14 Nisan 2024 Pazar

Pazar, Nisan 14, 2024 - 0 Yorum

Ömrüm!

Bu aralar türküler etrafımı sarar oldu. Bir ondan bir bundan, yöre yöre dolaşıp Anadolu’nun güzel lezzetleri tatmaya çalışıyorum. Türkülerin niceliği üzerinde kelam etmek haddimi aşar aşmaya da ancak üzerimdeki izlerine temas etmem daha makul olacaktır.
 
Toprak kokar derler ya benim için de böyledir; türküler. Sanki, Hz. Adem’in yaratıldığı mayamız olan toprak lezzeti var kokusunda. Zaman zaman o toprak Anadolu toprağı mı acaba diye düşündüğüm bile oluyor, ne saklayayım. Bazen Anadolulu olanı da kesmiyor türkülerin, bir Azerbaycan’da nefesleniyorum, bir Rumeli’nde, bir bakıyorum, Kerkük’teyim. Yine saklamayayım, hepsi ayrı bir nimet, ayrı bir zenginlik; memleketimin havaları bir başka dolduruyor ciğerlerimi, değmeyin gitsin. 
 
Bugün de dolanıp, fırlandıktan, Mehmet Özbek ustanın gönlünden dinlediğim, meşhur Altın Hızma meşkinin ardından söylediği ve ilk defa duyduğum, “Yara Yeri” isimli Mazan Hoyratı’nda mola verdikten sonra istikametimi yine Anadolu’ya çevirdim. Şöyle içten bir türkü dinleyesim geldi Halil Söyler’den, nam-ı diğer İnce Halil ya da Zaralı Halil’den. Üstad’ın dostu, bir başka Üstat Celal Güzelses için yaktığı “Ezim Ezim Eziliyor Yüreğim”i canım bir çekti ki, bildiğiniz gibi değil.
 
Hemşehrime bir başka vesile ile temas ederim de, bu Mazan Hoyratı bir kere dikkatimi çekti ya, keyfiyetine vakıf olmadan sılaya varmak içime sinmedi. Araştırınca hoyratın Mustafa İlik’e ait olduğunu öğrendim. Aman Rabbim, nice kelamlardan teşekkül edermiş meğer hoyrat. Mehmet Özbek Usta sadece ilk kıtasını okuyordu; ben size tamamını aktarayım:
 
“Yara yeri, yara yeri
Sızıldar yara yeri.
Kervan göç etti, getti,
Göç etti gitti mine boylum,
Yalvarram yara yeri.

Sağlanan Bilgiler:
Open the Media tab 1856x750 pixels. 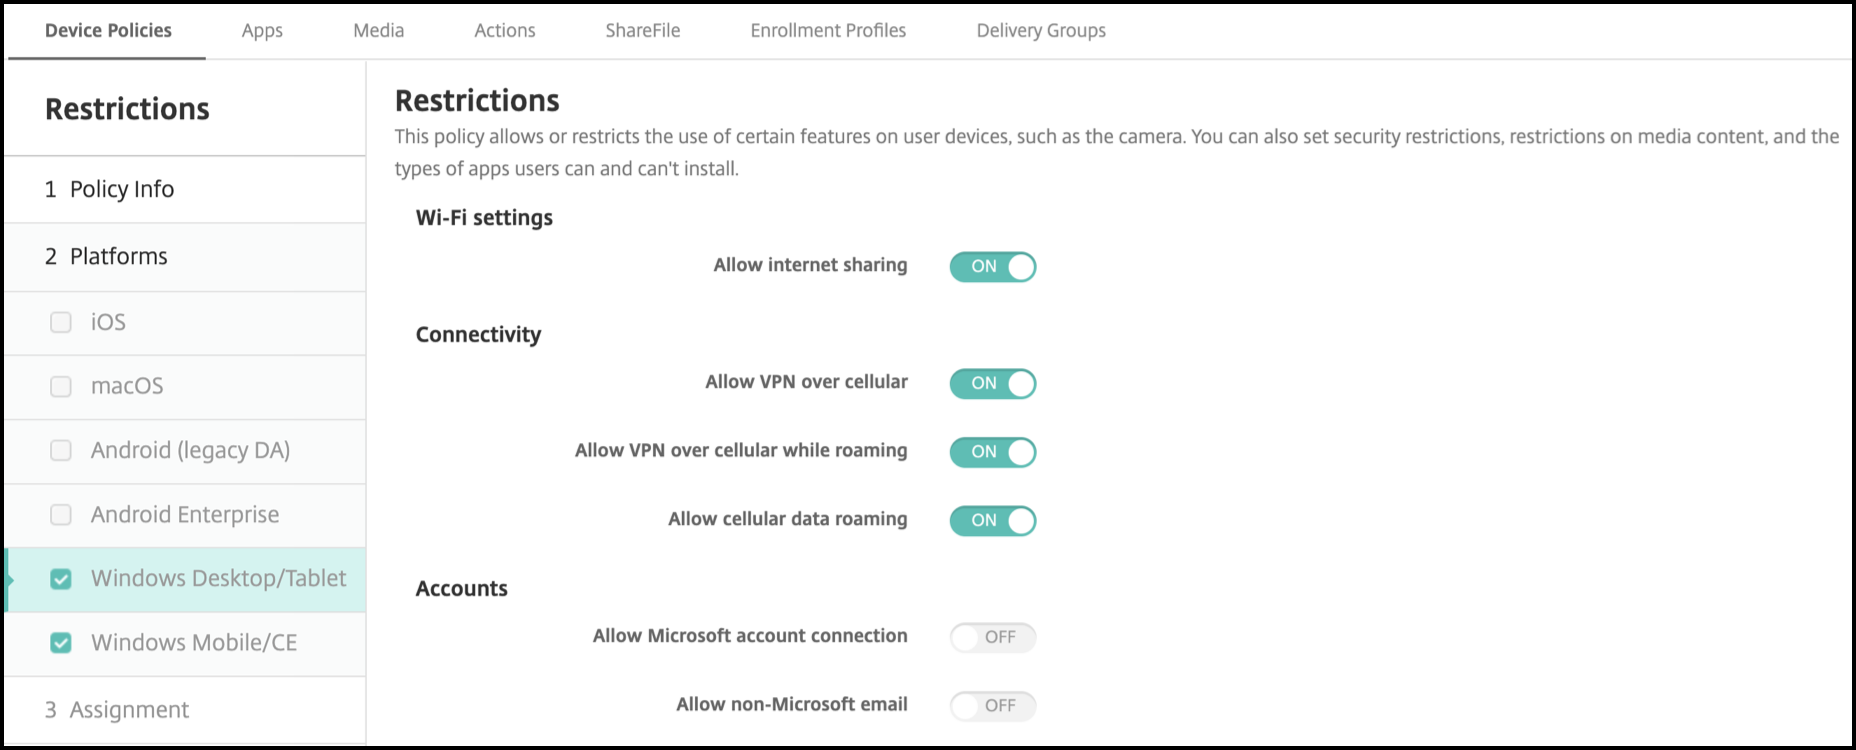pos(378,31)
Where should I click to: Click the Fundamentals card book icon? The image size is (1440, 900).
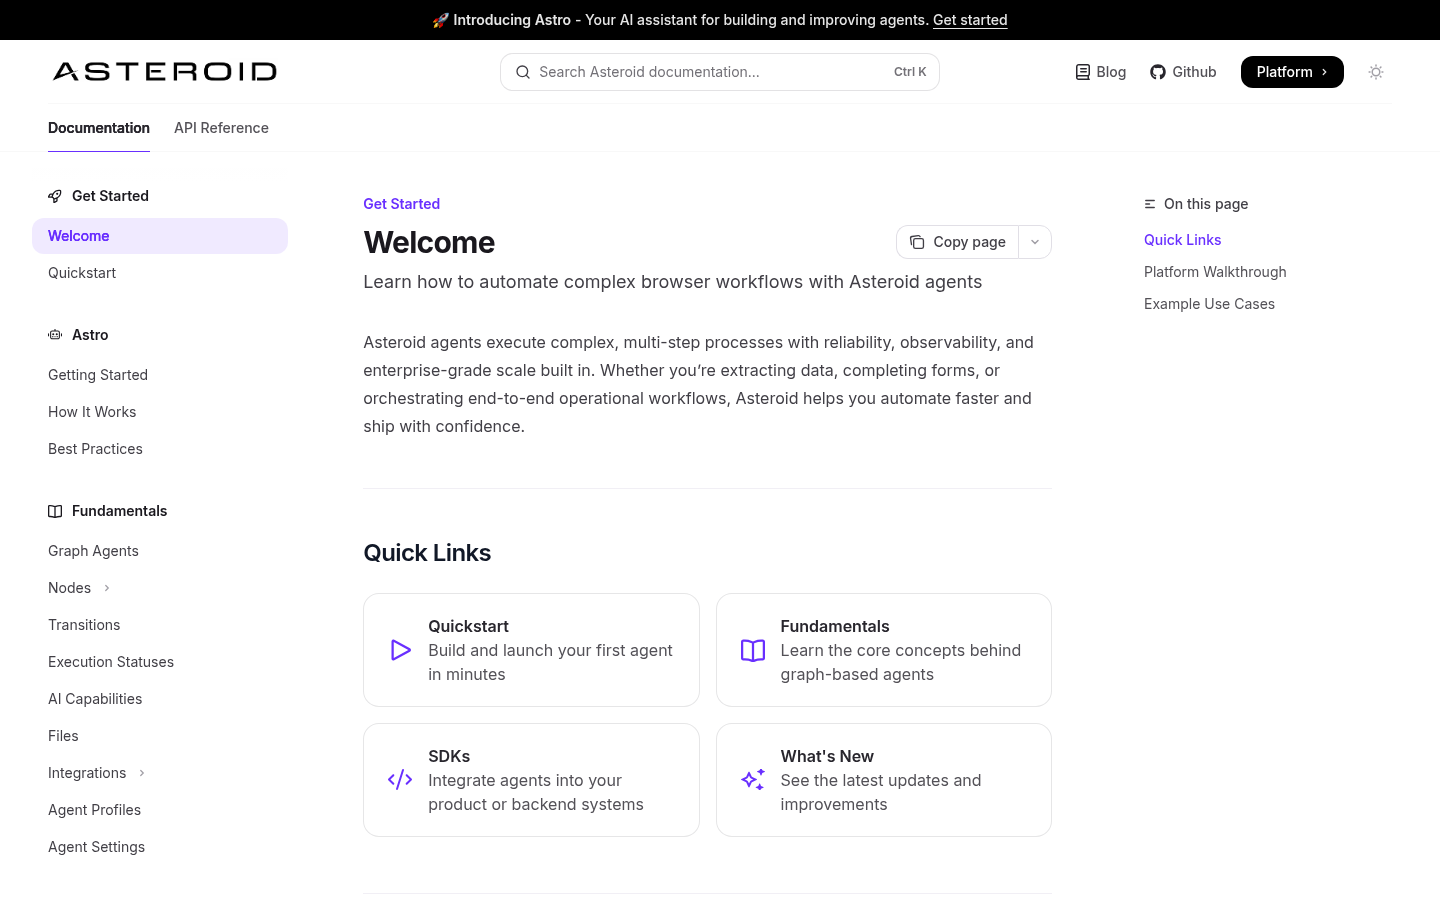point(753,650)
...
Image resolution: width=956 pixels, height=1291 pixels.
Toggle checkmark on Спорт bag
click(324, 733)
==
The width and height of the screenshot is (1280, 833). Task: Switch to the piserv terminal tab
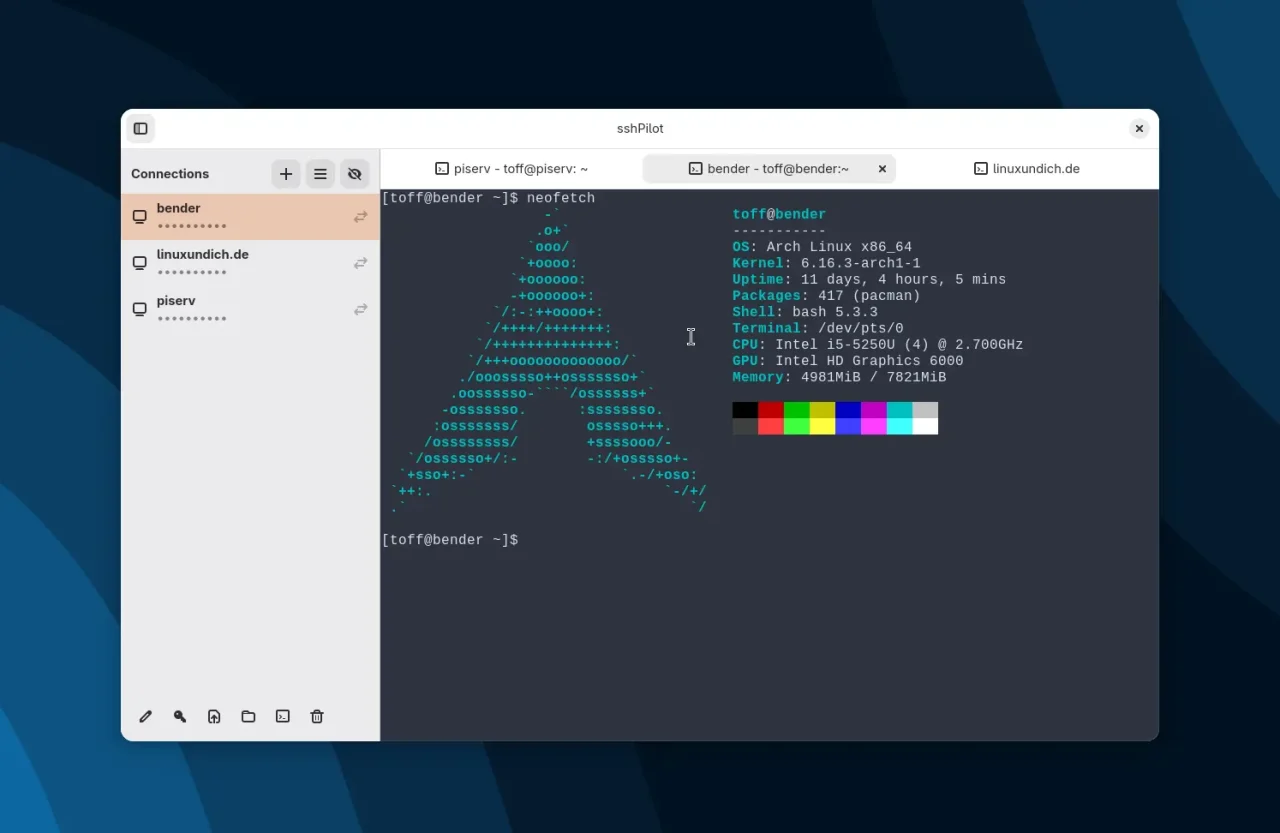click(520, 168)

Yazılı Görev 1: Kayıtlarda "The width and" ifadesini içeren satırdan "click(520, 168)" ifadesini içeren satıra kadar, iki uç da dahil olmak üzere, satırları her satıra bir dize düşecek şekilde bir JSON listesine dönüştürün ve boş satırları atlayın. Resimleri cevaba koymayın.
Yazılı Görev 2: Türküler üzerine yazıyı kaldığı yerden devam ettirin.

Alıştırma Çıktısı 1:
[
  "The width and height of the screenshot is (1280, 833). Task: Switch to the piserv terminal tab",
  "click(520, 168)"
]

Alıştırma Çıktısı 2:
Ne sennen ok tükendi,
Ne mennen yara yeri…
A yar, a yar, a yar, a yar
Yar eluvden hara gedim?

Yara mende, yara mende,
Dert mende yara mende.
Akıl fikir koymadı,
Koymadı gözlerim,
Kaş gözü kara mende.
Başım allam giderem,
Kalmadı çara mende.
A yar, a yar, a yar, a yar
Yar eluvden hara gedim.”
 
Nasıl bir şeydir bu sevda böyle? Hem mine boylu, hem de kaşı gözü kara lakin; ne akıl-fikir bırakıyor, ne açmadık yara yeri. Yara yerini sızlatmaktan vazgeçmediği, okları da bitmediği gibi, bir de kalbi hasrete, gözleri yola bırakıp, kervana karışıp göçüp gitmez mi; gider. Geriye ne kaldı ki diye düşünürken, dikkat etmemiz için devamının çaresizlik olduğunu arkasına eklemiş; yar elinden nereye gideyim? Şimdi çık işin içinden, çıkabilirsen. Yani sevdalanırsan akıbet durum böyle, değilse uzak dur der gibi.
 
Ne yaptın sen Mustafa karındaşım? Ezim ezim ezilen yüreğimdeki yara yerimi, İnce Halil’in gönlünden memleketimde sarmaya niyetlenmişken, Kerkük’ten yola çıkmayı geçtim daha Erbil’e bile vardırmadın. Aslında ne Kerkük’ten, ne Süleymaniye’den, ne Musul’dan, ne Erbil’den; o diyarlardan bu yana hiç geçemedim ya neyse. Buralar da başka yara yerlerim.
 
Yolum uzun, biraz nefeslenip kendime geleyim diye çabalarken kapımı bir başka davetsiz misafir çaldı:
 
“Güz mü geldi rengin soluk?
Ne tez yaprak döktün ömrüm.”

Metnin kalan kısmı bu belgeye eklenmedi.